WHAT TO DO.
List each line of the data that holds the word "computer".

(Stored records)
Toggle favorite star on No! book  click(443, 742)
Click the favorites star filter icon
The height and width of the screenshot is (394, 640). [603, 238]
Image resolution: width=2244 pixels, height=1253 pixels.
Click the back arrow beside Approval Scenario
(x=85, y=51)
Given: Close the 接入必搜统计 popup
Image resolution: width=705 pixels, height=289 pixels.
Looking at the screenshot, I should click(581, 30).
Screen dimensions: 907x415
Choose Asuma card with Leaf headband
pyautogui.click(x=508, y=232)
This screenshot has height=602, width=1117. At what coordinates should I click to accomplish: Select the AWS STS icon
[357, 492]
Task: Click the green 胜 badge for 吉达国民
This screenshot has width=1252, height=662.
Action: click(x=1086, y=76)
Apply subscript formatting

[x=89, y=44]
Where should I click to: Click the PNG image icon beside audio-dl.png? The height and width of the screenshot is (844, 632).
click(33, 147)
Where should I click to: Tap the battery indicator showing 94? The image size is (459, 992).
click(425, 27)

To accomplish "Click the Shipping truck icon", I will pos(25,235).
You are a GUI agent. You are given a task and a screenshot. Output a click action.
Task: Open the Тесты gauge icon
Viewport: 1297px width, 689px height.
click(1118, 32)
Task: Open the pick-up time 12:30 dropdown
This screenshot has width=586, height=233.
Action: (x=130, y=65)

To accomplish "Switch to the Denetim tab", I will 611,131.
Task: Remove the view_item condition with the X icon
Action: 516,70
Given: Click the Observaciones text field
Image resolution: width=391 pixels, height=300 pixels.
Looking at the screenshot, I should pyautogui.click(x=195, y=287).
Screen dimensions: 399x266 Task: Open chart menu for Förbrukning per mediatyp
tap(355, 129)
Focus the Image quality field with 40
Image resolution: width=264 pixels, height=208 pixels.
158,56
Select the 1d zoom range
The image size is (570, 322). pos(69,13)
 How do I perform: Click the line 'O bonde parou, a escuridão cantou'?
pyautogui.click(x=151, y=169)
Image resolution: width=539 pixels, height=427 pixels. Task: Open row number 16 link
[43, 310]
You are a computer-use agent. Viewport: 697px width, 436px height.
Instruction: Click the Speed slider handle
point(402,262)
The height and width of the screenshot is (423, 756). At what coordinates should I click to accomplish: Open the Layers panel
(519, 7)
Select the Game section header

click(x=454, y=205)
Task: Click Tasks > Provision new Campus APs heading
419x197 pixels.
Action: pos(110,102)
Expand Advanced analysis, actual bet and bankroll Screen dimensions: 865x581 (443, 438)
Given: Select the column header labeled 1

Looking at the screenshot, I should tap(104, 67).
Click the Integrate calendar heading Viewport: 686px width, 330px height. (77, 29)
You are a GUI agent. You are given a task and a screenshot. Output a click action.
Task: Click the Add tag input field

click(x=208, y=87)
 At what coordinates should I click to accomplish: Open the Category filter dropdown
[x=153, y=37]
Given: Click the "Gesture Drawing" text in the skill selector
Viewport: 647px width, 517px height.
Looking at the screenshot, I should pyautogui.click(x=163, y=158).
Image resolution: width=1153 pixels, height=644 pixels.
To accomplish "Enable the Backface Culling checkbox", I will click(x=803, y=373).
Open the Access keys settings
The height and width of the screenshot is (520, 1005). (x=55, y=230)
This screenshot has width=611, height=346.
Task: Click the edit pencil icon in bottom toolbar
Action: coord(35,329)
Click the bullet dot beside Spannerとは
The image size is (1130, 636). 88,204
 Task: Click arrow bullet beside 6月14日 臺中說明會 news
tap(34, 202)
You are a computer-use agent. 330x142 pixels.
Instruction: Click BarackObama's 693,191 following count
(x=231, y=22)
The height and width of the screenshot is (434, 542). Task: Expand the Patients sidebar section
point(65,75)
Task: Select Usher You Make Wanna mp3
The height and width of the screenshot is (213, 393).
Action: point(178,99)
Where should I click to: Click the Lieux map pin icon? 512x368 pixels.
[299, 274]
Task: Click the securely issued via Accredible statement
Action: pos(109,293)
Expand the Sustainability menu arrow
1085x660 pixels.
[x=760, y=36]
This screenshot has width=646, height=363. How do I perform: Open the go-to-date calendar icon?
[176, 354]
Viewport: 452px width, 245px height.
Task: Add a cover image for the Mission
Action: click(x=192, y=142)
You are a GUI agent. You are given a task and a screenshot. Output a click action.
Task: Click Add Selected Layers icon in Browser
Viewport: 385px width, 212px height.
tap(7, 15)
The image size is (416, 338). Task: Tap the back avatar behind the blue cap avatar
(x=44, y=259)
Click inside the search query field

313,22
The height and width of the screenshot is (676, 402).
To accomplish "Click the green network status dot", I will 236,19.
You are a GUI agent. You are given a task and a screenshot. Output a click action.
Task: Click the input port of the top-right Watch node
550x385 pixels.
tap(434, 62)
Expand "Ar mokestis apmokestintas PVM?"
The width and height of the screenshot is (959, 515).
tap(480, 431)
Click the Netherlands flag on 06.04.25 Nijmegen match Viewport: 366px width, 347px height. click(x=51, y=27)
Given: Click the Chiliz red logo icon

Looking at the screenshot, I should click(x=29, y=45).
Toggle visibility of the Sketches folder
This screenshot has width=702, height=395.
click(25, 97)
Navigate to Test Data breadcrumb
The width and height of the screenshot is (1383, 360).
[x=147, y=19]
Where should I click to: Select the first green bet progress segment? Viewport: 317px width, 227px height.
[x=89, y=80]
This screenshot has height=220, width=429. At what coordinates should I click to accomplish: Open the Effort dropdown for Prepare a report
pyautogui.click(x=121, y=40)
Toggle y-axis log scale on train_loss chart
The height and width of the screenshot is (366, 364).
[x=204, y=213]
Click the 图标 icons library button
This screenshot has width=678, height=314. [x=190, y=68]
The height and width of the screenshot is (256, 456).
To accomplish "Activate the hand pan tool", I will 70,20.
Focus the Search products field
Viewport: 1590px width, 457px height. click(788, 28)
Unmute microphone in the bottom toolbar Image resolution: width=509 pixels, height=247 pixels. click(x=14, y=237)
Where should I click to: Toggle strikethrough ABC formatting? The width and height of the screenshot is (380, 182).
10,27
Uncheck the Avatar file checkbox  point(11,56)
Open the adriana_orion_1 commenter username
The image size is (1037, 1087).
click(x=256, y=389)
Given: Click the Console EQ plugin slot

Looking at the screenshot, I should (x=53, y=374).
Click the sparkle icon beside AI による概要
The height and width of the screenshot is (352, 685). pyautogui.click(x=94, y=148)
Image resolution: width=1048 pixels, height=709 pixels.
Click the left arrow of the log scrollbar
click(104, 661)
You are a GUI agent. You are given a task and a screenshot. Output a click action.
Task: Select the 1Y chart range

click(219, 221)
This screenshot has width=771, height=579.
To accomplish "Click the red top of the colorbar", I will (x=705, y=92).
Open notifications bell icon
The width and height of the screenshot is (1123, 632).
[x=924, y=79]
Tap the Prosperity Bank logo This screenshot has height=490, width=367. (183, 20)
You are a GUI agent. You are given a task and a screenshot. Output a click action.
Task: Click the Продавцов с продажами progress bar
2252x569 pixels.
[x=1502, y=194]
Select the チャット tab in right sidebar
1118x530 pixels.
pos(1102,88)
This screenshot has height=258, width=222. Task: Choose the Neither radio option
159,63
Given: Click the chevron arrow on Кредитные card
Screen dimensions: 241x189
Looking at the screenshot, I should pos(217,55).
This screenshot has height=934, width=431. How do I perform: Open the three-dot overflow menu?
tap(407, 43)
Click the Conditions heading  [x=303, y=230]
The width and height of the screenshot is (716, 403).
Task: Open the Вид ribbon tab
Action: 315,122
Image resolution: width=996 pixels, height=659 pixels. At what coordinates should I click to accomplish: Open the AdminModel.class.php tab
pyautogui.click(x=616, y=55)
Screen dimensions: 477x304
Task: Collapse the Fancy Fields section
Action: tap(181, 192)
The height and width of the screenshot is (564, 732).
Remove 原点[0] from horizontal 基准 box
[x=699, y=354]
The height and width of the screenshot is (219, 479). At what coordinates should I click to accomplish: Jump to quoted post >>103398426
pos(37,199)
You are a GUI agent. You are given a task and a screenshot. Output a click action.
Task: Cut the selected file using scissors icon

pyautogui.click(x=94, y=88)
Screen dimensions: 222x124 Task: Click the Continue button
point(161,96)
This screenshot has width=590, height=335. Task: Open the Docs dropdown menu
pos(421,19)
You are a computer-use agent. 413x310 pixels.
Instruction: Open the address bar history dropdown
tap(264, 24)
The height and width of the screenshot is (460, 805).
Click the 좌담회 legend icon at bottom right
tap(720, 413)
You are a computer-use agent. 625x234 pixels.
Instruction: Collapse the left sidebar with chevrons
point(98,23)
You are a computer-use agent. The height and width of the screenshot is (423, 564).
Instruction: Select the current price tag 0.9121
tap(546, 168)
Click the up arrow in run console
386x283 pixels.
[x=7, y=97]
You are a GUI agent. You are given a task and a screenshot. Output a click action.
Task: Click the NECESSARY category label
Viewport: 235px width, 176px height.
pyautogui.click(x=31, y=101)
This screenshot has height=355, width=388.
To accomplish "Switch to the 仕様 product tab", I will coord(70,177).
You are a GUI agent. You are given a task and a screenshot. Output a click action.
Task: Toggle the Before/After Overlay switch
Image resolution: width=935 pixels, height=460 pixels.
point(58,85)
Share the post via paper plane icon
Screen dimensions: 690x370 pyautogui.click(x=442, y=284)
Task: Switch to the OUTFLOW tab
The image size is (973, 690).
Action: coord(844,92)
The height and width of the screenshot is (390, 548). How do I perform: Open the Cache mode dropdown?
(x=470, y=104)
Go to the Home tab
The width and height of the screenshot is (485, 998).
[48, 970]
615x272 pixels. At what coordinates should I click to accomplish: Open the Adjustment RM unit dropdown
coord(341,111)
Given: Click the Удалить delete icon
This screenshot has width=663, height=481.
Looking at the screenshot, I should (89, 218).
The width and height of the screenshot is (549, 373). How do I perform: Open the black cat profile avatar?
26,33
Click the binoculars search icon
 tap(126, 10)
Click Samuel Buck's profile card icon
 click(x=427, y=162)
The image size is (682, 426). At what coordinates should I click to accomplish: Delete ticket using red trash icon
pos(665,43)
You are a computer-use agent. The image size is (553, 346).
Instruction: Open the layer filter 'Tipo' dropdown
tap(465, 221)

SOLUTION TO THE EXERCISE.
You are a computer-use agent. Viewport: 697px width, 436px height.
You are a computer-use agent. 330x142 pixels.
You are a computer-use agent. 413x310 pixels.
You are a computer-use agent. 625x234 pixels.
You are a computer-use agent. The height and width of the screenshot is (423, 564).
You are a computer-use agent. The image size is (553, 346).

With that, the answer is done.